Dans le cadre des rencontres nationales de l'éducation populaire organisées par la ville de Poitiers et le CNAJEP, Vitacolo a porté un atelier sur le sens de nos actions.
Qu’en est il aujourd’hui ? A quoi servent nos colos ?
Il semble important de faire de ces questions un enjeu perpétuel, que l’on ne cesse de remettre en cause le pourquoi. Et pourquoi justement faut-il remettre en cause la raison de notre engagement ?

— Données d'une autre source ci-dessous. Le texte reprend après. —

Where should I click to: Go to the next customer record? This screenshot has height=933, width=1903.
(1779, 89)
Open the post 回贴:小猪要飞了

Dans un premier temps, il sera intéressant de s’interroger sur ce qu’est un enfant en 2022. A l’ère d’internet, de la publicité dans sa poche, de la télé-réalité, des challenges tik-tok et des story Instagram où dès 12 ans on met en scène sa vie : quelle est la place laissée à l’insouciance de l’enfance, à un développement individuel progressif dans tout ça ? Comment accompagner cette jeunesse à s’émanciper tout en trouvant sa place dans cette nouvelle société ? Comment nous émanciper, nous, de notre regard d’adulte néo-réactionnaire et comprendre ces nouveaux enjeux pour mieux être au service de cette jeunesse ?
Face à cette société dans laquelle il semble compliqué pour chacun de trouver une place (et de trouver une place à chacun ?), la réponse gouvernementale à l’été 2020 fut de ramener l’école dans les vacances des enfants : les vacances apprenantes !

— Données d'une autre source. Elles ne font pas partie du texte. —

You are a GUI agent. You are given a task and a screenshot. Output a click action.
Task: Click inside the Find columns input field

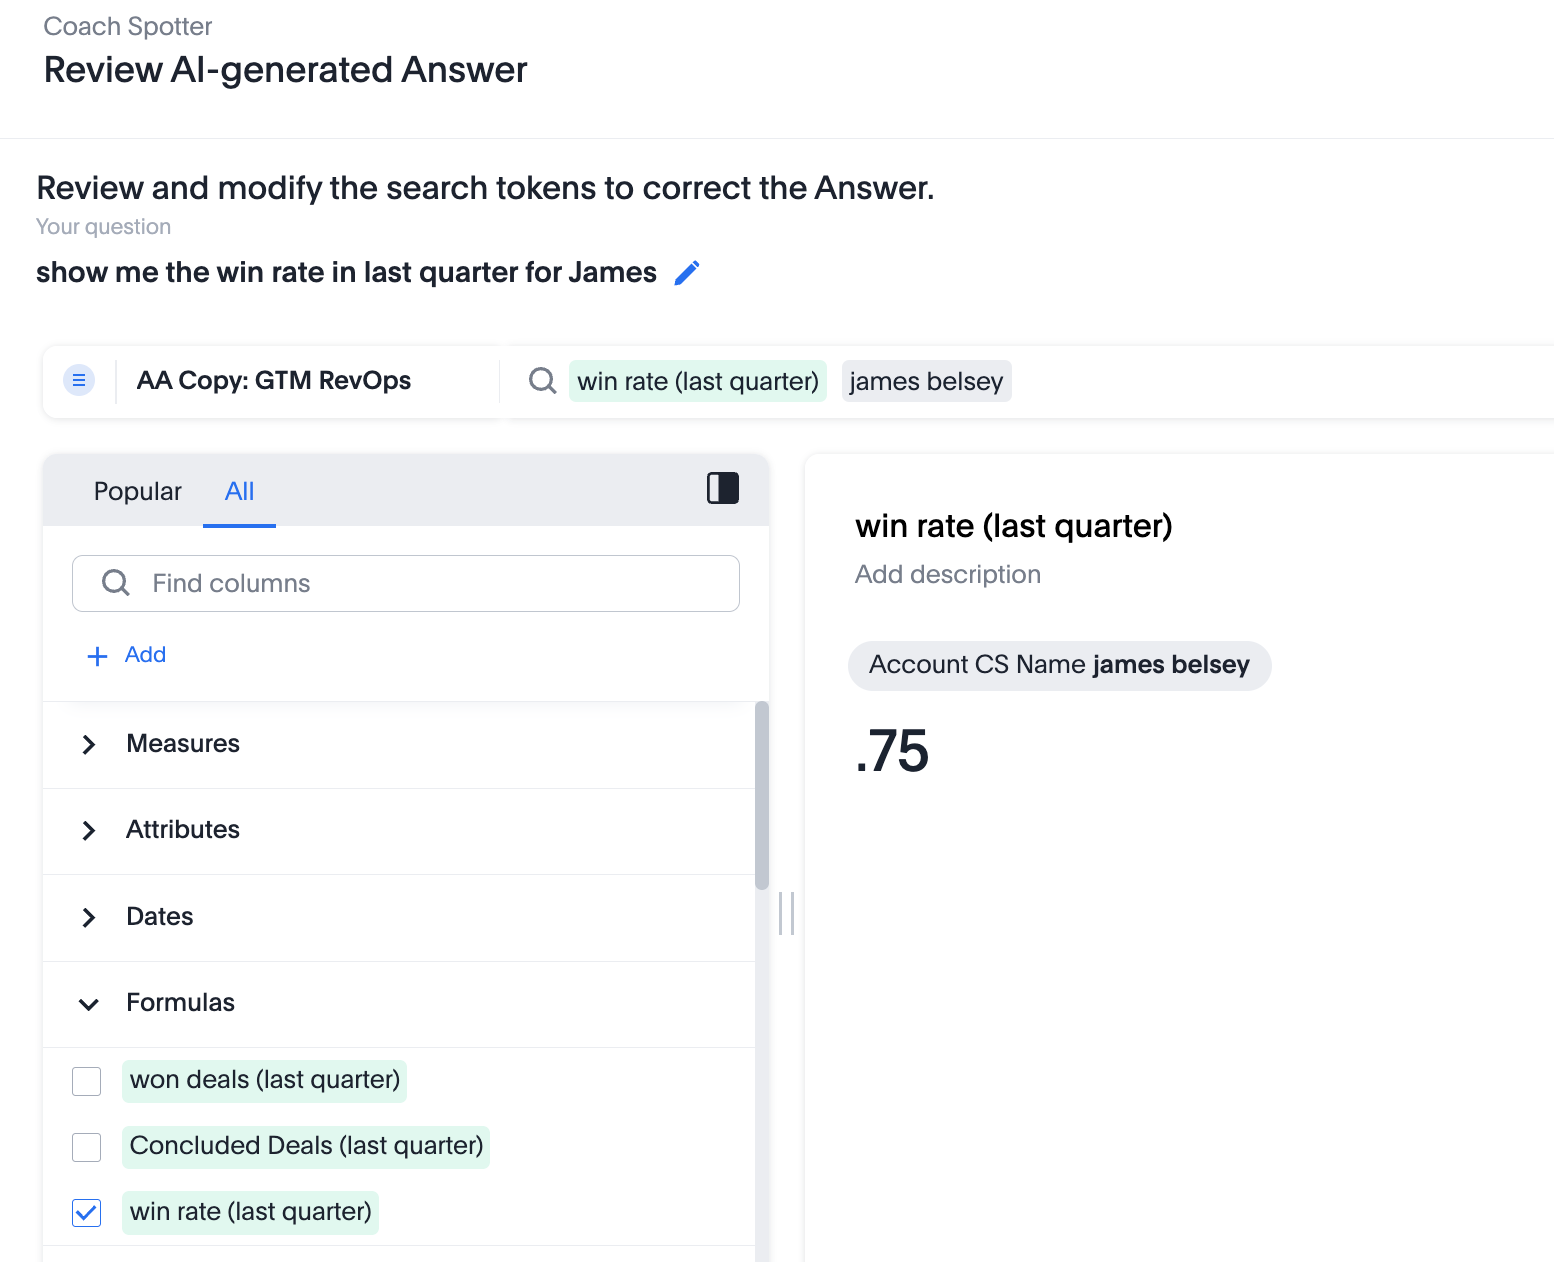[400, 583]
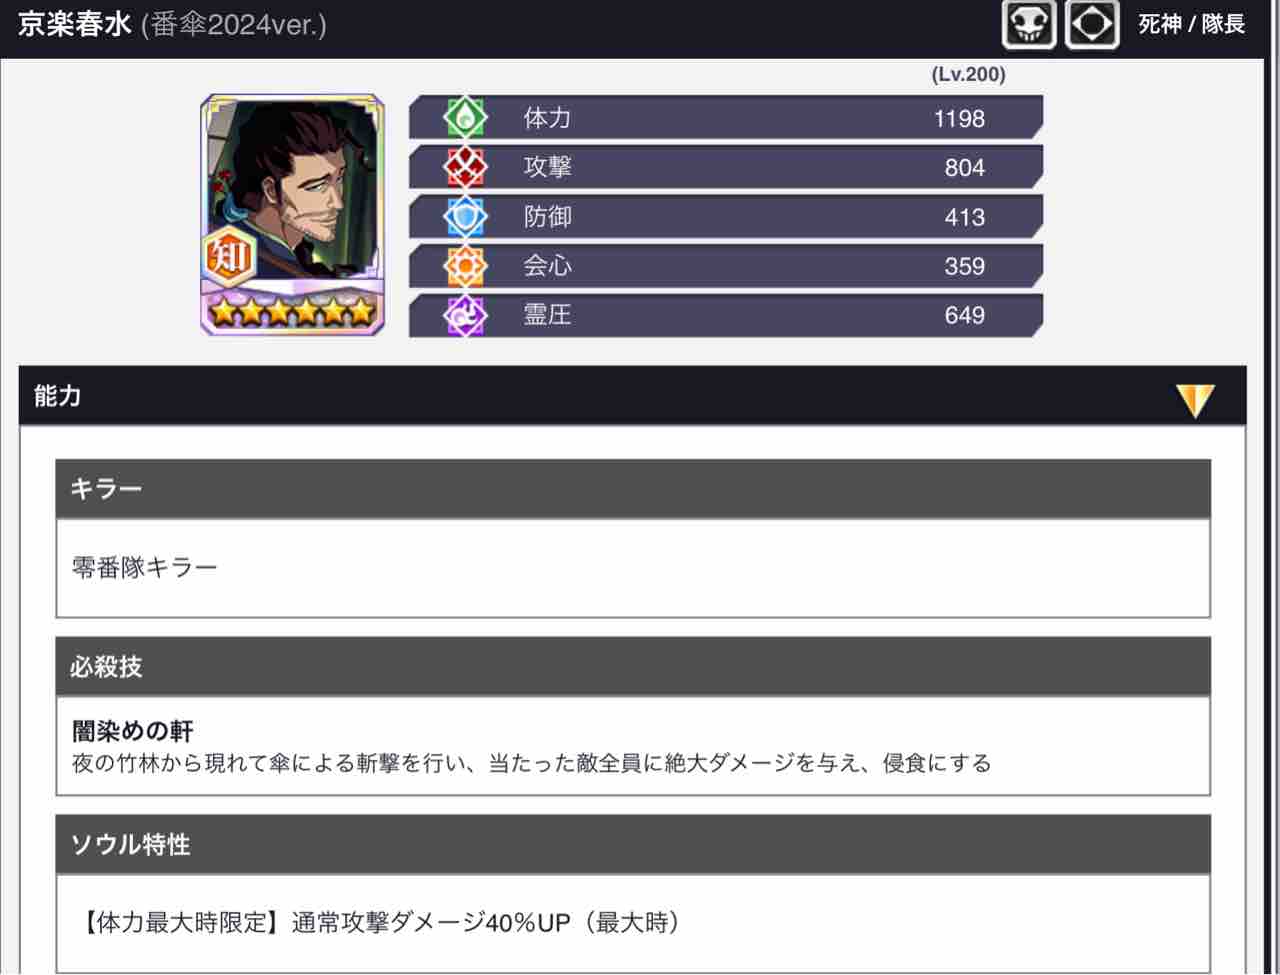The height and width of the screenshot is (975, 1280).
Task: Click the orange focus (会心) icon
Action: (465, 265)
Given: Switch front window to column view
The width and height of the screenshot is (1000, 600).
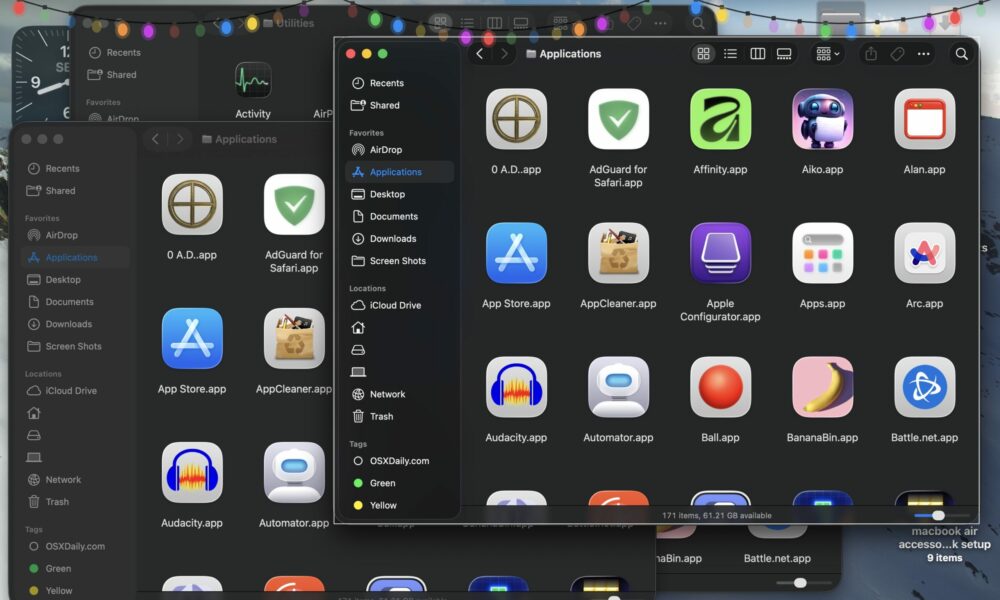Looking at the screenshot, I should 758,54.
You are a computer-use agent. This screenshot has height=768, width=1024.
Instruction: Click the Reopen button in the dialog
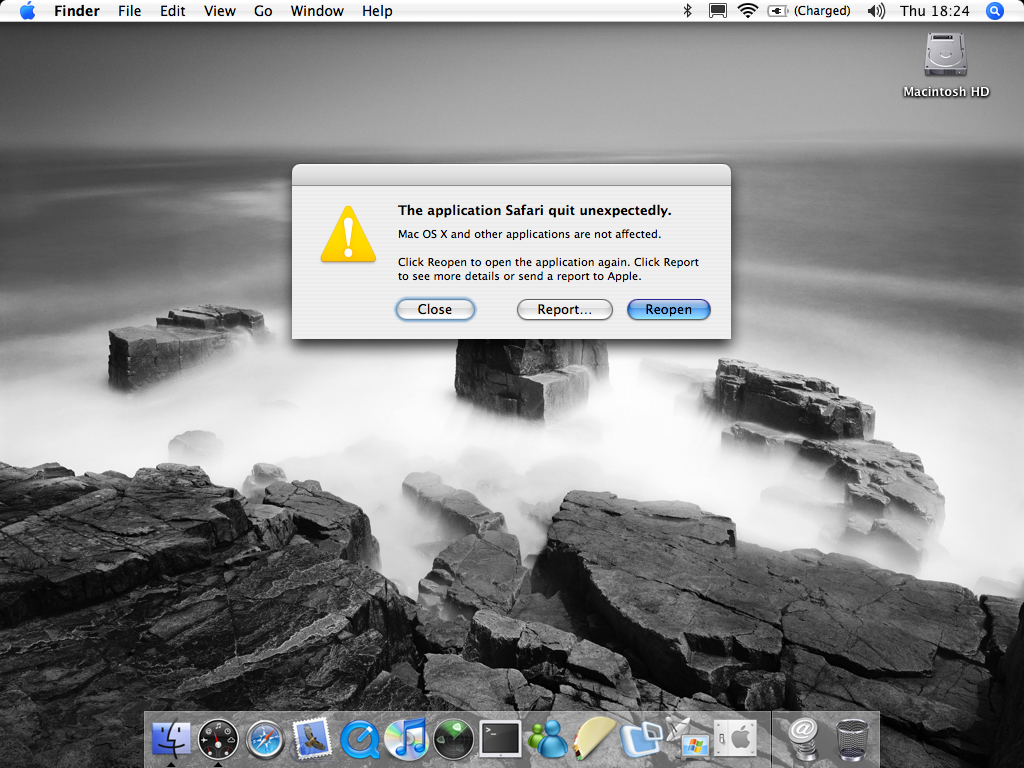[x=668, y=310]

Alors les acteurs de l’éducation populaire que nous sommes avons répondu dans un cri en réponse à cette politique de notre ministre de tutelle, qui avec cette invention remet en cause une valeur éducative que nous défendons par la mise en place de projets éducatifs et pédagogiques aux valeurs multiples et aux ambitions éducatives construites et travaillées selon nos différentes visions et nos différents constats. Mais était-ce nécessaire ?
Les vacances ne sont-elles pas là aussi pour offrir le droit de ne rien faire, de glander, en ville, dans la nature, de se connaître soi-même en allant à la rencontre des autres ou pas, de faire l’expérience d’un vrai espace de liberté quel que soit son âge ? de prendre le temps de prendre le temps?

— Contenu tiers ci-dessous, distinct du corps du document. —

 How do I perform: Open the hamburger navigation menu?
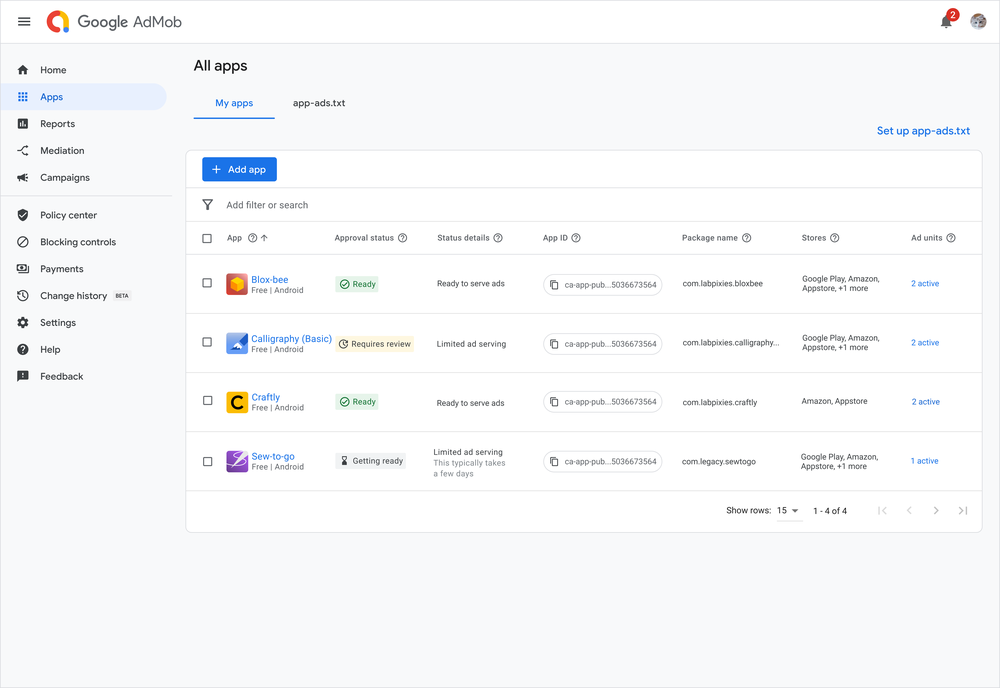(x=24, y=21)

Les vacances ne sont elles pas là pour permettre à chacun de grandir, à la découverte d’un nouveau milieu, de nouvelles personnes sans pour autant que soit plaqué un programme rempli d’activités aux ambitions pré-pensées ?
La vie collective n’offre -t- elle pas déjà, par nature, une plus-value suffisante aux séjours de vacances ? Un espace de vivre ensemble et d’initiation à la démocratie ? Le jeu sans autre finalité que l’amusement n’est il pas suffisant pour que l’on soit en perpétuelle recherche du tout éducatif pour justifier notre action ?
Est ce que les colos «en liberté » sans autres finalité que de vivre ensemble ne seraient pas l’avenir d’un modèle devenu consommateur ?
Depuis quelques décennies, des organismes ont vu le jour avec des ambitions fortes : faire de l’animation un outil d’émancipation de la jeunesse, par la force du jeu et de l’imaginaire en opposition aux acteurs qui proposaient de plus en plus de colos touristiques où l’on enchaînait les activités prestataires de consommation.
Est-ce qu’avec cette volonté de « tout éducatif », en voulant donner du sens à tout ce que l’on fait en colo, nous ne sommes pas devenus les nouveaux consommateurs ?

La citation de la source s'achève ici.